The Housing Act of 1949 was designed to address inner-city “blight,” which was loosely defined as any building or neighborhood that had lost its “sparkle,” or, more pragmatically, its profit margin. It was developed post-WW II specifically to initiate “progress” in the cities, and switching from the economy of war to a more productive economy.
Once the blighted land was identified, the areas (neighborhoods) could be seized by the government due to imminent domain and, thanks to federal subsidies, sold to commercial developers at a fraction of what it was worth. And the people who lived there? Well, they were compensated mildly and sent on their way. If you haven’t yet figured it out, the people this most affected were poor black people. By June of 1967, less than twenty years after “Urban Renewal” had become the modus operandi of American cities, over 400,000 low-and-middle income residential units had been demolished to make way for office buildings and cultural institutions, while only 10,760 low-rent housing units had been built to replace them.
This is the very issue that Mindy Thompson Fullilove, M.D. addresses in her book, Root Shock: How Tearing Up City Neighborhoods Hurts America and What We Can Do About It. She traces the people and neighborhoods, and subsequent destruction and displacement due to urban renewal, in 3 American cities: Pittsburgh; Roanoke, Virginia; and Newark, New Jersey. According to the National Commission on Civil Disorders, a “seminal work on segregation in the United States,” inadequate housing was the number three grievance among people surveyed in 15 cities in the 1960’s, the United States’ most active decade for rioting and civil unrest.

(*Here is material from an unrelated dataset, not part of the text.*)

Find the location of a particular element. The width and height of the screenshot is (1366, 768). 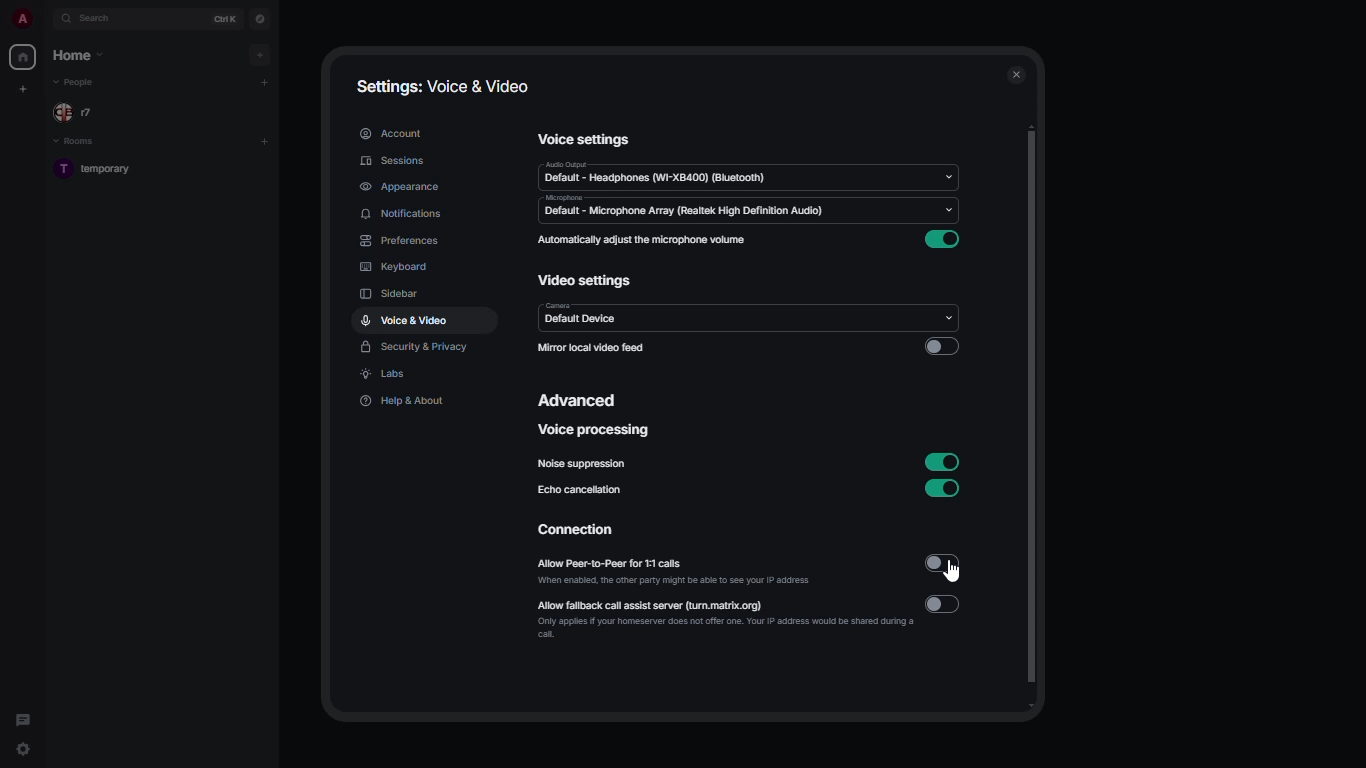

sessions is located at coordinates (394, 161).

Many factors that you see today that contribute to the sprawl and dismemberment among cities can be attributed to urban renewal. In an attempt to shield the wealthy whites of the city from the poor blacks, housing projects were often physically separated from the rest of the city by massive highways, or sometimes, literally even walls. More often than not, however, whole neighborhoods (sometimes referred to as slums) were simply bulldozed to make way for nicer, “whiter” homes, office parks, arenas, universities, museums, or simply left as empty, vacant land. Blocks were taken out to run highways right through the center of cities. Pittsburgh, for instance, destroyed an entire thriving city-within-a-city called the Lower Hill, right next to downtown to construct the civic arena and three connecting highways, thusly not only driving out all the blacks, but contributing to a crumbling and disconnected infrastructure for the wealthier white people as well. In addition, most of the inclines (Pittsburgh's main mode of public transportation at that time) were all deliberately ripped out to inhibit the passage from the "lower" neighborhoods (the inner city black ones) to the "upper" neighborhoods (the white ones on top of the many hills surrounding Pittsburgh). Thus ensuring that a car culture would inevitably take route, encourage even more "white flight," and thus rip out the beating heart of the city.
While most people would look at these neighborhoods as poor substitutes for a healthy urban environment, in speaking with the residents themselves who were uprooted by this process, Dr. Fullilove finds a heavy emotional toll. They weren’t perfect neighborhoods, to be sure, but the neighborhoods belonged to these people, from the crumbling houses, to the jazz clubs, to the restaurants and markets, they were largely self-contained and black-owned. People spoke of true community, where you knew every single person within a 4-block radius; if someone was sick, their neighbors took care of them; everyone’s children played together, stayed in the neighborhood (where else would they go?) and were watched over (and disciplined) by every adult. If unemployment struck someone, the neighbors and family pitched in to help until the person got back on their feet, and all the businesses catered to the blacks: their family, friends, and neighbors. In other words, it was cohesive, and it was a system that worked, gave people a sense of efficacy and belonging, and provided a valuable social safety net at a time when black people had very little going for them in American society.
Contributing even further to this disconnect was the slow flight of production from cities to the suburbs. Once the people from the inner cities were gone, the factories and blue collar jobs also moved further out, or closed their doors altogether. Thus, the displaced now not only had to abandon their homes and neighborhoods, they lost their jobs. (And forget about all those black-owned businesses ever reopening in new, often more affluent neighborhoods.)
Dr. Fullilove spends considerable time getting to these uprooted people, including a black, gay, HIV-positive, slightly scizophrenic homeless man, who grew up in dire poverty and sexual abuse at the hands of his family, but survived only through the care of his Philadelphia neighborhood and neighbors and community institutions. Dr. Fullilove revisits the site of his old densely crowded neighborhood, which was demolished years ago to make room for empty space and a Hertz rental car facility ("where it Hertz to rent a car," the man jokes).
It is a book of despair, but also of hope, with Dr. Fullilove having spent years and years of her life studying the psychology of displacement and uprooted urbanism. She currently leads community projects, workshops, therapeutic conferences, and meets regularly with city council and other governmental leaders in various cities across America. She offers a specific and goal-oriented program on ways to avoid these further catastrophes and help rebuild and restore the hearts and souls of America's cities: their neighborhoods.